ImageDataBunch not loading test data in order

I have folder full of images and for testing i m giving path to ImageDataBunch
data = ImageDataBunch.from_folder (' ./data/', ds_tfms=get_transforms(), test='./test/', size=224, num_workers=10)

I am getting good accuracy but when i submit the predictions i got really low accuracy as my test data set that is loaded is not in order nd hence giving predictions on
p = learn_cnn.get_preds(ds_type=DatasetType.Test)

I debug and check that images in folder and images in test data set are not in same order
i checked that by

data.test_ds[4][0]

And then i go to my folder and verify that 4(th) image ( keeping in mind of 0th element ) are not same

so when i

p = learn_cnn.get_preds(ds_type=DatasetType.Test)
This will obviously predict for different order
So how can i load test data in order for folder ?

in other words
Why this ? test_df.iloc[4] is not same as data.test_ds[4][0]

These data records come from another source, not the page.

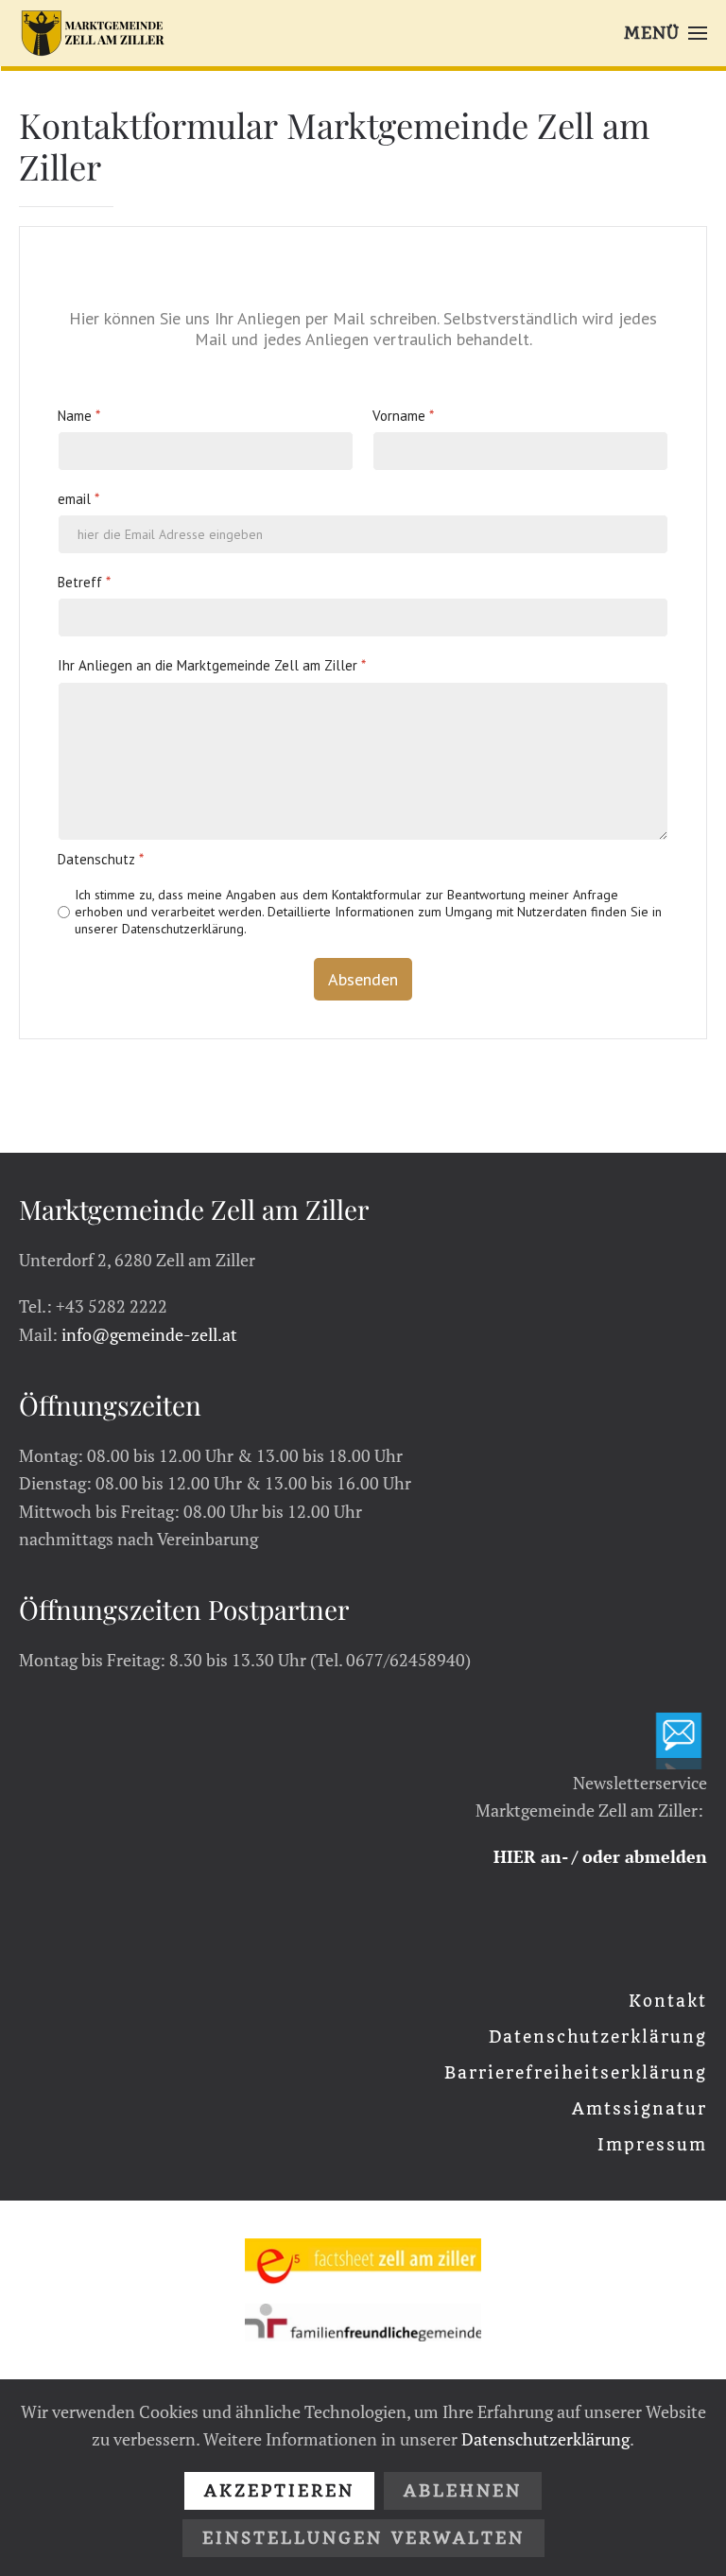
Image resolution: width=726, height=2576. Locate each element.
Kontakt (668, 2001)
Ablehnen (463, 2490)
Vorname (403, 415)
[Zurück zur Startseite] (93, 33)
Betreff (84, 582)
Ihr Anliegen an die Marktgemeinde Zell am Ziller (212, 665)
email (78, 498)
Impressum (652, 2144)
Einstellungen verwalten (363, 2538)
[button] (665, 33)
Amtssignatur (639, 2108)
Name (79, 415)
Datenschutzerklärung (598, 2037)
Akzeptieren (279, 2490)
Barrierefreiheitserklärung (575, 2072)
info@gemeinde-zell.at (149, 1334)
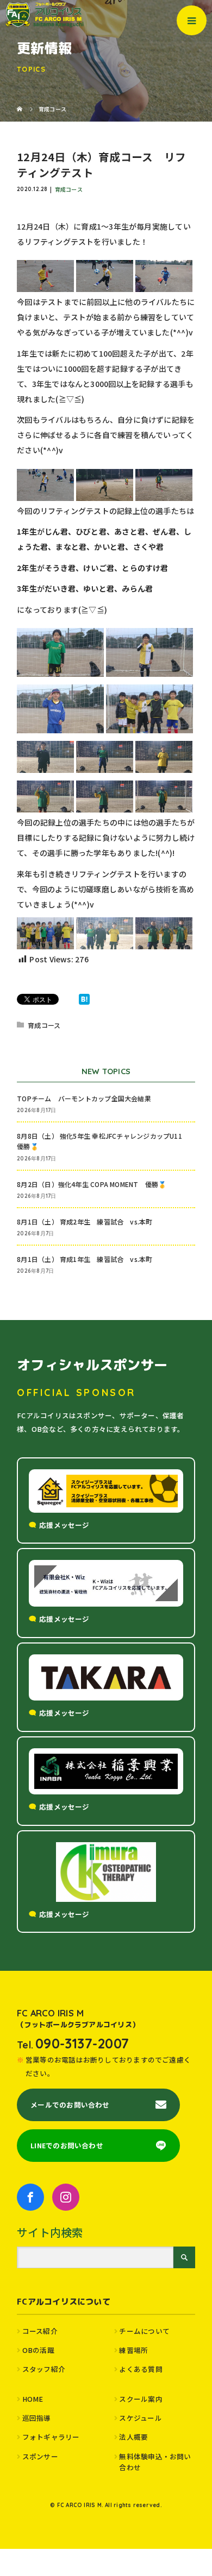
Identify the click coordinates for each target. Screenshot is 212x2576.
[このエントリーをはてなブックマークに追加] (84, 999)
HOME (32, 2399)
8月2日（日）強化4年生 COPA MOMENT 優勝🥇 (91, 1184)
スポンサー (40, 2456)
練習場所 (133, 2350)
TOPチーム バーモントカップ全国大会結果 (87, 1098)
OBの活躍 (38, 2350)
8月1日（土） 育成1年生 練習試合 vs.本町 (84, 1259)
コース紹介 (40, 2331)
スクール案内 (140, 2399)
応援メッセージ (64, 1525)
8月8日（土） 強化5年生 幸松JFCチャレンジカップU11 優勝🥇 (103, 1141)
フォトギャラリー (51, 2437)
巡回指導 (36, 2418)
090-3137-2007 (82, 2043)
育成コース (69, 189)
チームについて (144, 2331)
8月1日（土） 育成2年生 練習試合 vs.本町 (84, 1221)
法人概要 (133, 2437)
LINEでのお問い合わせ (66, 2145)
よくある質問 (140, 2369)
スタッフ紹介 (43, 2369)
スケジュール (140, 2418)
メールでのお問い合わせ (69, 2104)
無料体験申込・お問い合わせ (155, 2461)
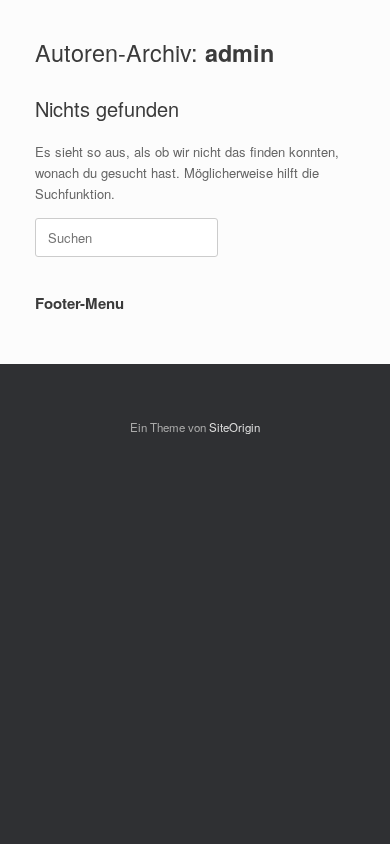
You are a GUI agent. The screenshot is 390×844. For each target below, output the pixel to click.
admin (239, 52)
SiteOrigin (234, 427)
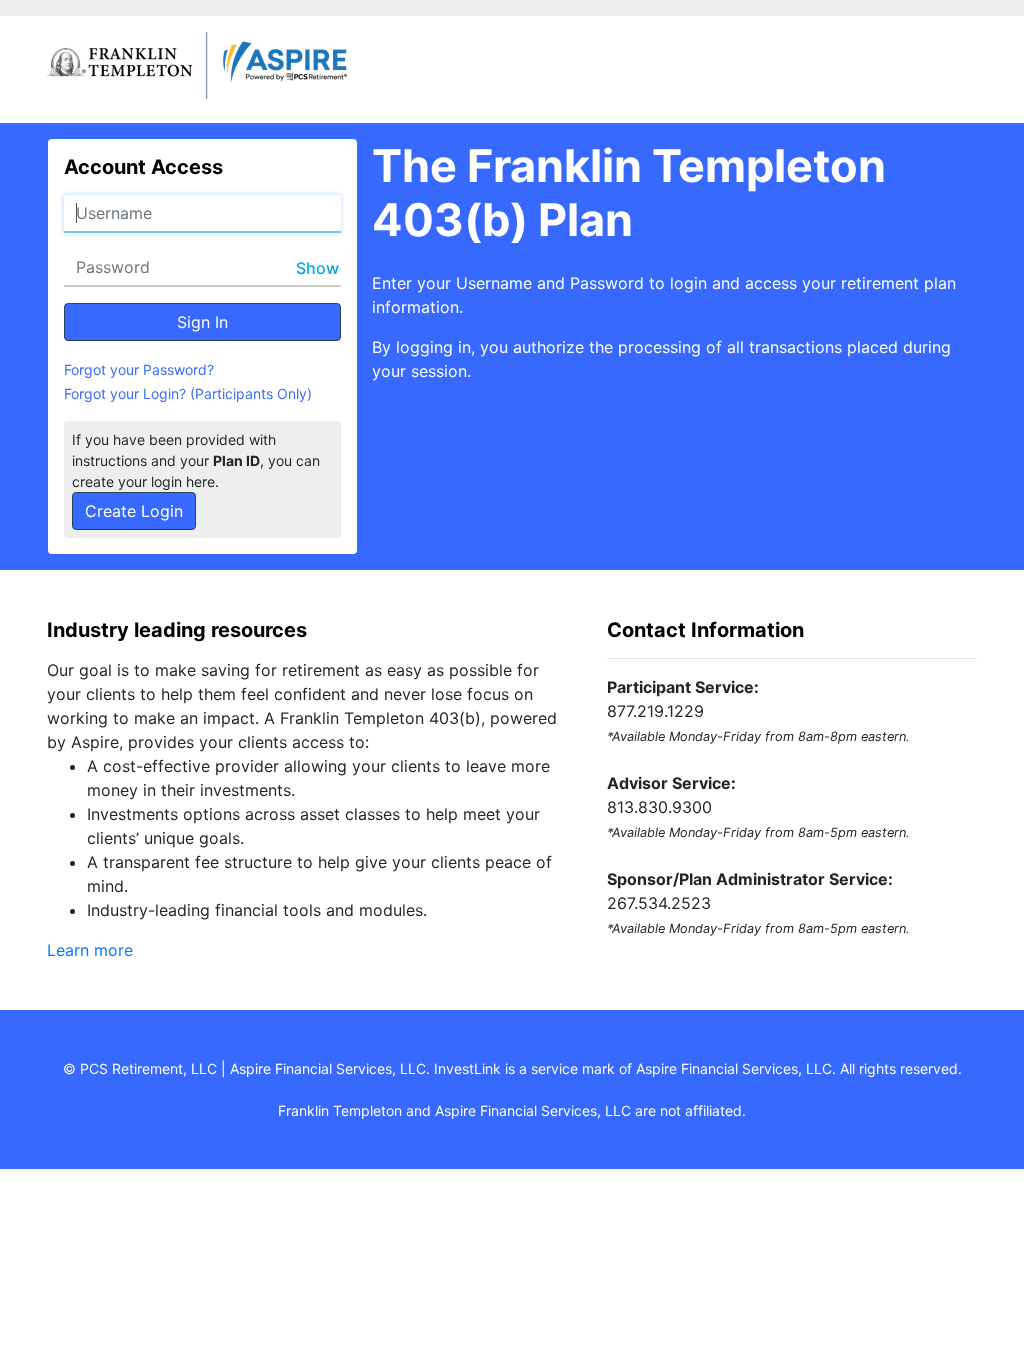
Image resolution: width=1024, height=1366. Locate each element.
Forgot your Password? (139, 369)
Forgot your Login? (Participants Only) (188, 393)
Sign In (202, 322)
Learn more (90, 950)
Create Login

Hi, for some reason the ImageDataBunch.from_folder() method doesn’t have presort parameter, but for example in the data_block.py file the get_files() method has presort param which is False by default, and this get_files() method used in the ImageList.from_folder() which is used by ImageDataBunch.from_folder() inside.

I think you can use ImageDataBunch.from_df() if you created a df anyway to test this which is in the right order for your submission as you tested :slight_smile:
(or if it’s not okey, then you can use somehow that get_files() with some custom coding and use its presort)

1 Like

I just loop over data by learn.pred. but thankyou will try that next time

What about some like

class NoRandDL(DataLoader):
        def randomize(self): self.rng = 3 # random.Random(self.rng.randint(0,2**32-1))